April 26, 2019 | 62° F

Rutgers women’s basketball on pace to become DI’s most improved team

Knights haul of transfers proving to be key to success this season

Photo by Jeffrey Gomez |

Turn back the calendar exactly one year from today, and take a look at the Rutgers women’s basketball team. This time last year, the team was 6-15 on the season, and without star and then-senior guard Tyler Scaife, who was taking a redshirt season due to a medical issue. 

The Scarlet Knights had a semi-talented roster, but most of their talent remained dormant on their bench, having to sit out the entire season due to NCAA transfer rules. The talented transfers could only wait, and had to watch their team struggle on the court, while not being able to help. 

That 2016-17 team ended its season on an 11-game losing streak, and finished 6-24 on the year, the worst record of head coach C. Vivian Stringer’s illustrious career, ranging over 40 seasons. 

Stringer would go on to describe that season as “gut wrenching” during the 2017 media day, and something that she never hopes to go through again. 

Fast forward to today. The year is 2018, and Rutgers is 17-5 on the season, with a 5-3 Big Ten Conference record.
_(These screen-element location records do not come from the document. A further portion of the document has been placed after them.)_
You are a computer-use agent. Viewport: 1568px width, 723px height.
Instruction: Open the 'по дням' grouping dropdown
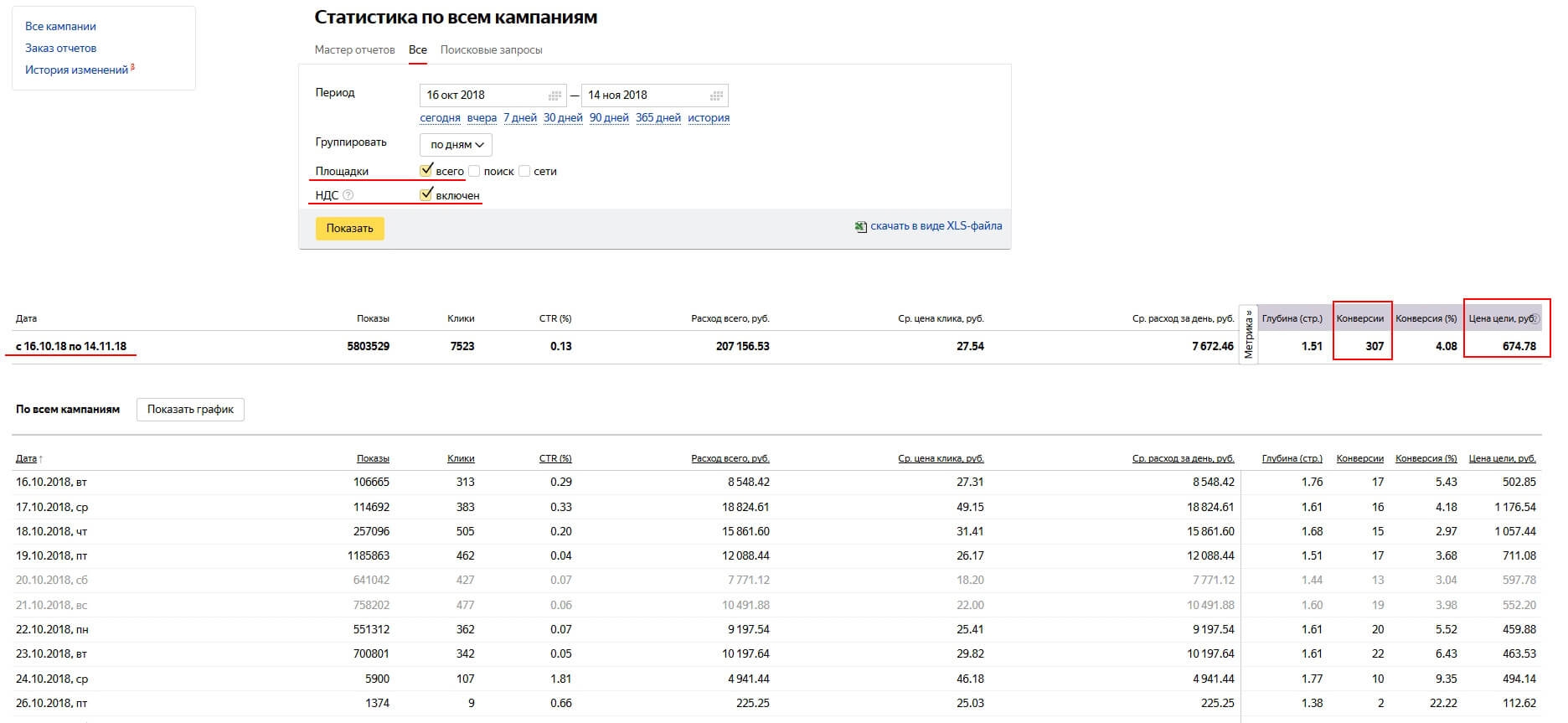point(456,145)
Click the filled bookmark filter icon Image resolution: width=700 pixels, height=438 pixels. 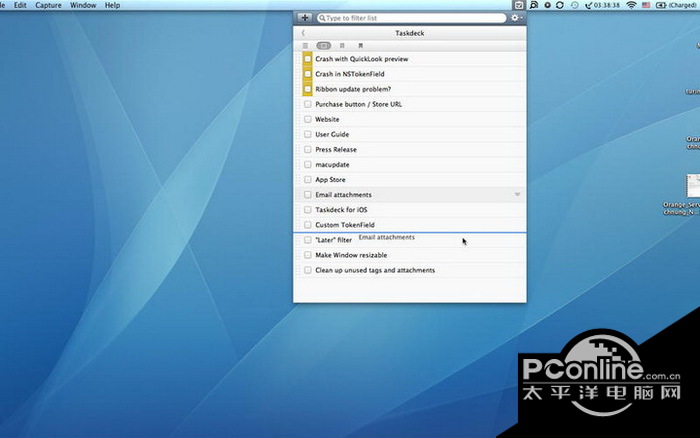pos(360,46)
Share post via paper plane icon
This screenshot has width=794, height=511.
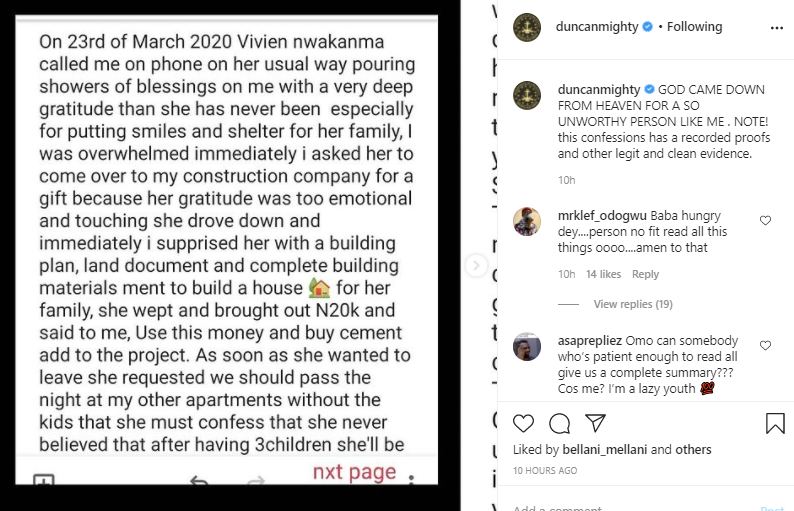[x=596, y=423]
It is also playing phenomenally at home, going 12-1 so far this season in games at The Rutgers Athletic Center (RAC). 

The talented transfers are playing, while Scaife is back and better than ever. Stringer has a deeper bench than she has ever had before, constantly rotating fresh legs on the court to execute her full court press, which she calls her signature ‘55’ press defense. 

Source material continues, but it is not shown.